‘Merise Merise’, produced by Kothuri Entertainments, hit the cinemas today (August 6). Here is our review of the latest rom-com at the box-office.
Siddhu (Dinesh Tej) considers himself a bloody loser after failing to make his start-up successful. He moves from Bengaluru to Hyderabad to chill for some time. Once in Hyderabad, he bumps into Vennela (Shweta Avasthi), who is a wannabe fashion designer.
If the former is a synonym for failure, the latter is driven by the urge to succeed. Vennela is engaged and wants to prove her mettle before she gets married. What happens when Siddhu helps her realize her dream and falls in love with her forms the crux of the story.
Dinesh Tej, who has previously acted in ‘Hushaaru’ and ‘Playback’, puts in a watchable performance. Although his characterization is somewhat routine, the budding actor shows sincerity. Shweta Avasthi, who has got glaring dimples, is good in the emotional scenes.
Sanjay Swarup, who was seen in a negative role in ‘Akshara’ earlier this year, is adequate in the role of a venture capitalist. GuruRaj and Sandhya Janak as the hero’s parents are routine. Bindu, Mani, Sashank, Nanajee and others don’t make the cut.
Karthik Kodakandla’s music works as part of the film. ‘Ninne Nenila’ and ‘I Am Waiting’ are well-written. Nagesh Banell, who has previously done the acclaimed ‘Pelli Choopulu’, has cranked the camera.
Writer-director Pawan Kumar K fills the story with a roster of cliches.
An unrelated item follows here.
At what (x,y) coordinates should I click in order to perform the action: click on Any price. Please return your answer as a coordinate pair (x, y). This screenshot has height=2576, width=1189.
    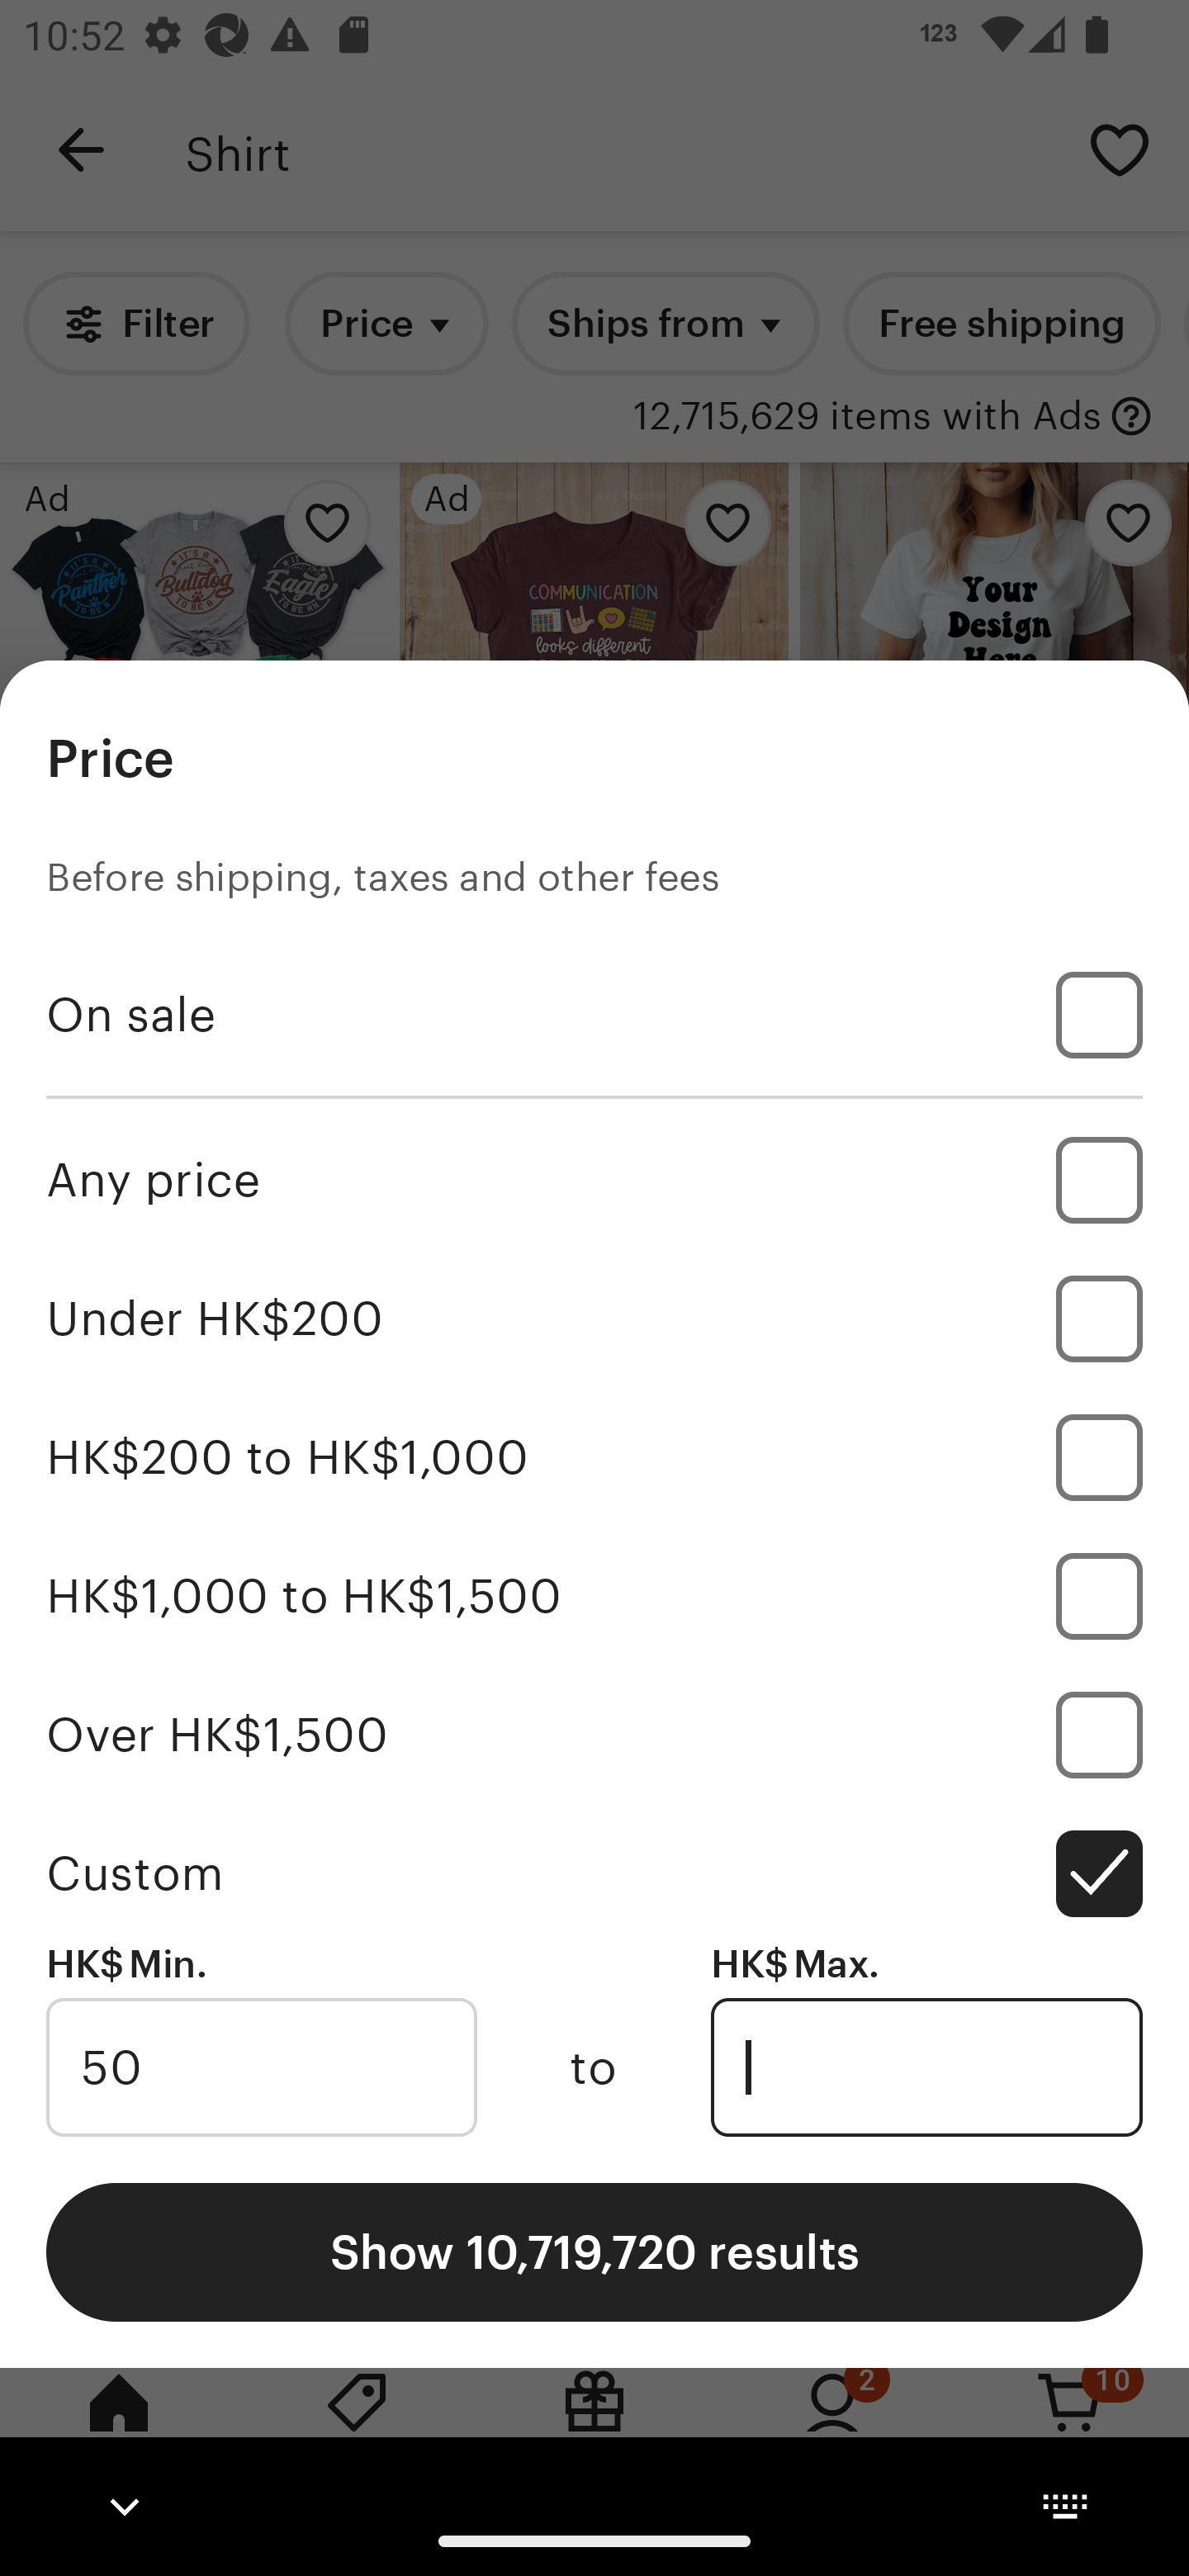
    Looking at the image, I should click on (594, 1179).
The hero knows coding and how to threaten those who threaten the heroine. He boozes and carries some forbidden stuff in his pockets, but he is sentimental and emotional in the presence of his freedom-endowing mother. These are really old-school tropes that we have seen in movies for at least two decades.
Vennela is expectedly confronted by a toxic fiance who is a highly qualified doctor settled in London, but who for all practical purposes behaves like an insecure, mean-minded male. As against Siddhu who always supports Vennela, her fiance wants to curb her creativity and mocks her qualification. Again, this is a run-of-the-mill idea.
When you are telling the story of a youngster who has to overcome a series of challenges to realize her dreams, the scenes have to be believable. Here, Vennela never really comes across as someone who is worried that she is running out of time. When she encounters an obstacle, she struggles to emote tension. As for Siddhu, his frustration is barely saleable. We never understand why he has given ‘sanyasa’ to ambition, coding and discipline, only to take things up for a stranger.
The climax can be seen from miles away. There is an angel investor who resolves things just like that. Almost the entire film has Siddhu and Vennela scene after scene and their skin-deep emotions make the screenplay look all the more dull and monotonous.
‘Merise Merise’, ironically, has no sparks. It’s about a woman’s ambition and how a male buddy plays the catalyst. The film has an endless stream of tropes and near-zero entertainment to offer.